Azure Data Factory Data Flow: Building Slowly Changing Dimensions

Here is a quick walk-through on how to use Azure Data Factory’s new Data Flow feature (limited preview) to build Slowly Changing Dimension (SCD) ETL patterns.

The Data Flow feature in ADF is currently in limited preview. If you would like to try this out on your Data Factories, please fill out this form to request whitelisting your Azure Subscription for ADF Data Flows: http://aka.ms/dataflowpreview. Once your subscription has been enabled, you will see “Data Factory V2 (with data flows)” as an option from the Azure Portal when creating Data Factories.

I’m going to start super-simple by building just the path in my data flow for an SCD Type 2 in the instance where the dimension member does not already exist in the target Azure SQL DW. In ADF Data Flow, you can have multiple paths in your data flows (called streams) that enable you to perform different data transformations on different data sources in a single Data Flow.

In this case, I will look-up from the DW to see if the incoming product already exists in the DW dimension table. If it does, I’ll branch off and update the row with the new attributes (I’ll blog that path later). For this blog, we’ll complete the path to create a new surrogate key for the row and clean up some of the attributes before loading the new row into the target DW dimension table.

scd1

The first thing I’ll do is to add 2 sources, 1 for the Azure SQL OLTP dataset which has products that were sold today. The 2nd source is a query from the existing DW DimProducts table which has existing unique rows from the products dimension table. Because I am demonstrating a Type 2 SCD, the active dimension members can be signified with NULL as the End Date or ‘Y’ in the Status column to indicate that is the row to use in calculations. To use this query for the 2nd source at the bottom of the diagram, I created a SQL View with the proper query predicate and used the view as my source in the ADF Dataset. However, I could have also used Data Flow directly as the query predicate using the Filter transform and an expression of isNull(EndDate) or EndDate > addMonths(currentDate, 999), depending on the method that you choose to utilize for your SCD management in your dimension tables.

scd7.png

ADF Data Flow is smart enough to take your end-to-end flows and optimize the execution utilizing pushdown techniques when available. So, using a Filter transform against what appears like a complete table scan in the design view may not actually execute as such when you attach your Data Flow to a pipeline.

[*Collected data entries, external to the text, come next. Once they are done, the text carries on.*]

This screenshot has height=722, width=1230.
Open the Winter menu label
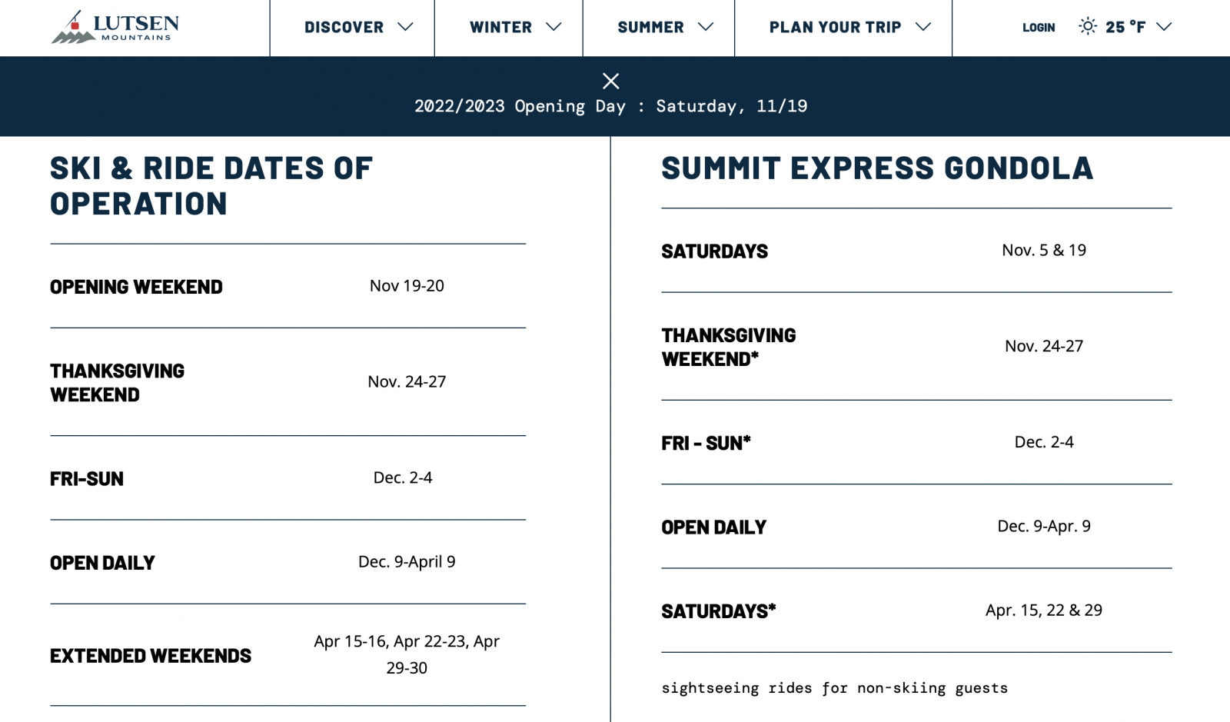500,28
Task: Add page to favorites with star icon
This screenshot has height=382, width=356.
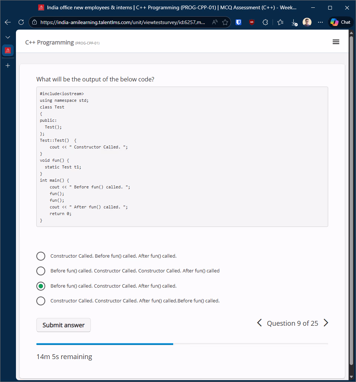Action: coord(225,22)
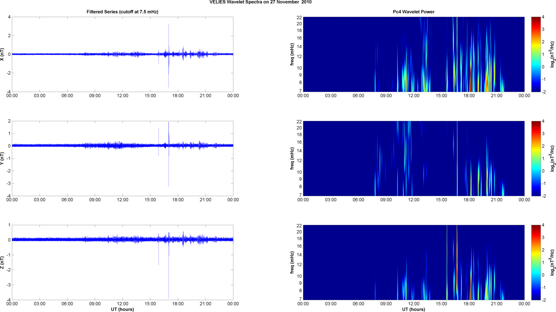Select the X (nT) axis label
Viewport: 556px width, 312px height.
pos(3,54)
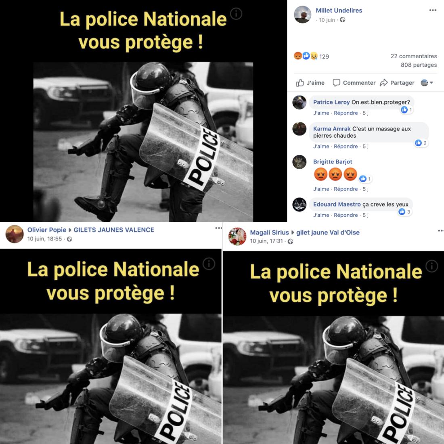View the 22 commentaires link
444x444 pixels.
pos(414,56)
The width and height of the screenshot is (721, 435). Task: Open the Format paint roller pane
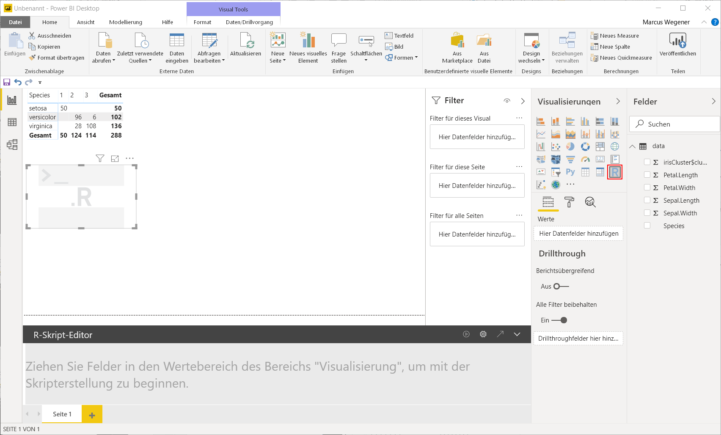tap(570, 202)
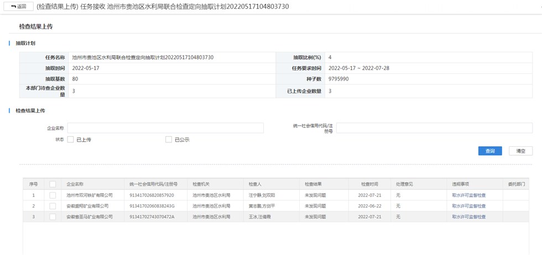Check the box on row 2 of table
The width and height of the screenshot is (542, 255).
[x=53, y=206]
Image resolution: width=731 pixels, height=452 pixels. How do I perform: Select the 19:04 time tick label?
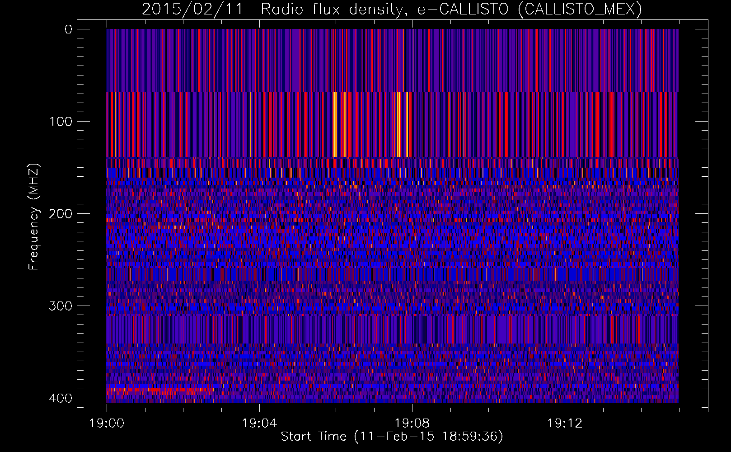pos(259,424)
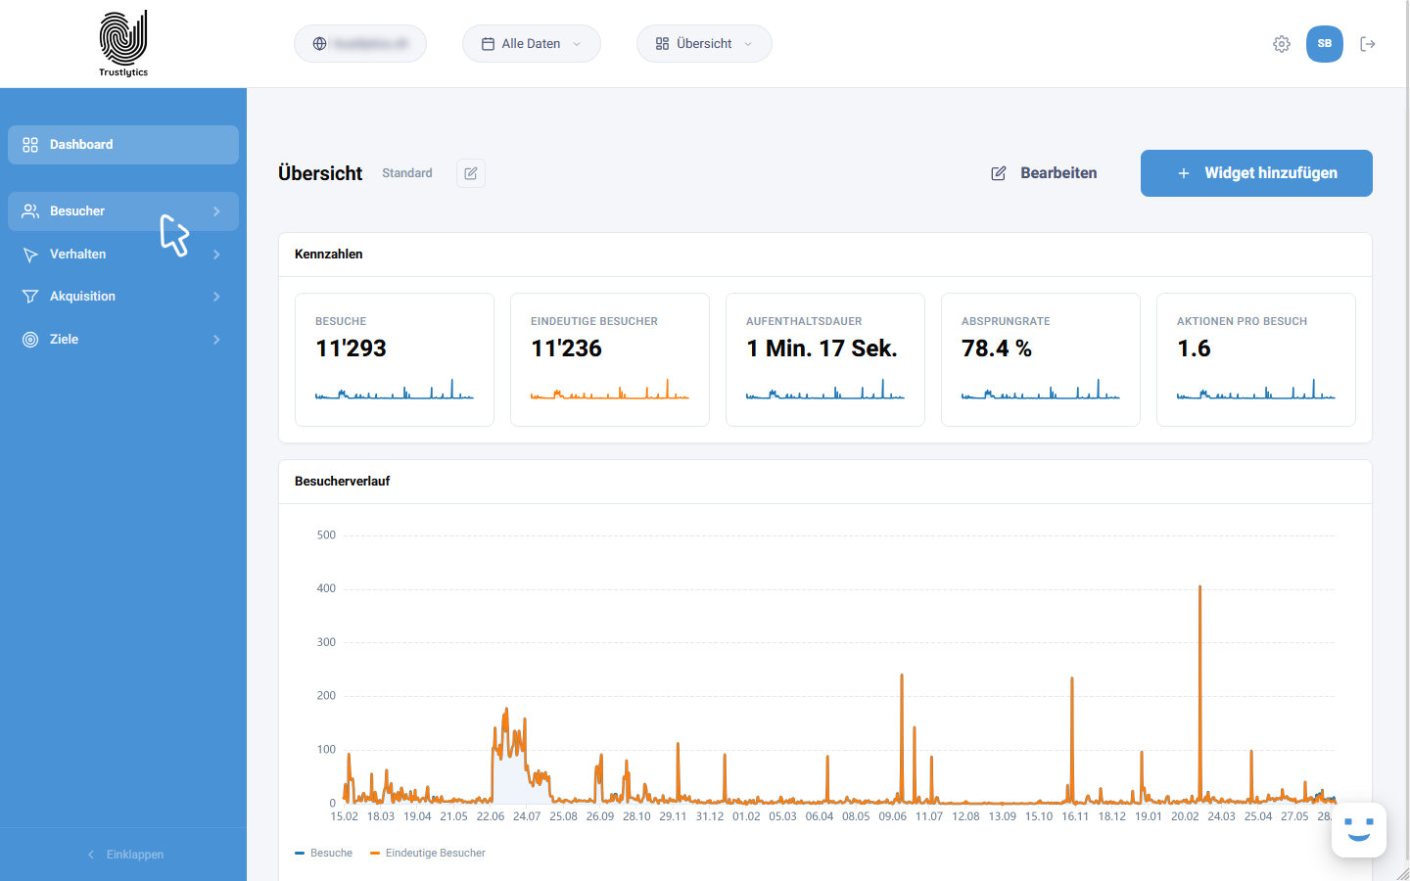Select Dashboard in the sidebar

point(123,145)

It is best to experiment with different techniques and use the Monitoring in ADF to gather timings and partition counts on your Data Flow activity executions.

There are several different ways to proceed from here. In this demo, I used a Left Outer Join so that I can get all of the new products and all of the existing products in a single query, then I split the flow with a Conditional Split based on whether the surrogate key (stored in ProductAlternateKey) was set.

scd2

If the OLTP source has this value in this sample, then I can drop to the bottom stream in the Conditional Split. I did not yet build out this flow, but what I will do here is to look to see if the stored attributes in the DimProduct table are updated. If I make a determination that the dimension row requires a new row, then I’ll add that row to the DW in the bottom stream.

Using the Lookup transform within ADF Data Flow is also a very common mechanism to use to lookup reference values that can be leveraged in this case. You can utilize this pattern for SCD Type 2 when you want to match the DW member values incoming values to update the table when an attribute changes.

Real quick, I want to point out the Select transform immediately following my Join. This is an important concept in ADF Data Flow. All of your columns will automatically propagate throughout your streams. As your columns accumulate, you can use the Select transform to “select” the columns that you wish to keep. You will see stream names appended to the column names to indicate the origins and lineage of those columns to help you make the proper determination.

scd9

While you can always choose column selectivity in the Sink transform at the end of your Data Flow, maintaining column hygiene may help you to prune your column lists. The downside to this approach is that you will lose that metadata downstream and will not be able to access it once you’ve dropped it from your metadata with a Select.

Now, we need to add a surrogate key. Use the Surrogate Key transform to generate a unique key that will be stored, in this case, in ProductAlternateKey as a way to provide a key that is used for inner joins in the DW star schema and for our BI/analytical solutions. This is a key that is not a business key and is not part of the OLTP system. This is specific to the data warehouse in joining facts to dimensions.

scd5

The ADF Data Flow surrogate transform will provide an incrementing value, so I’m going to prepend some text to the beginning of that value to demonstrate how to give your own flavor to the key. I decided to do this all in one Derived Column transform that I called “SetAttributes” below:scd6

You can always create separate Derived Column transforms for these formulas, but I just found it easier to build all of my expressions in one transform for this sample.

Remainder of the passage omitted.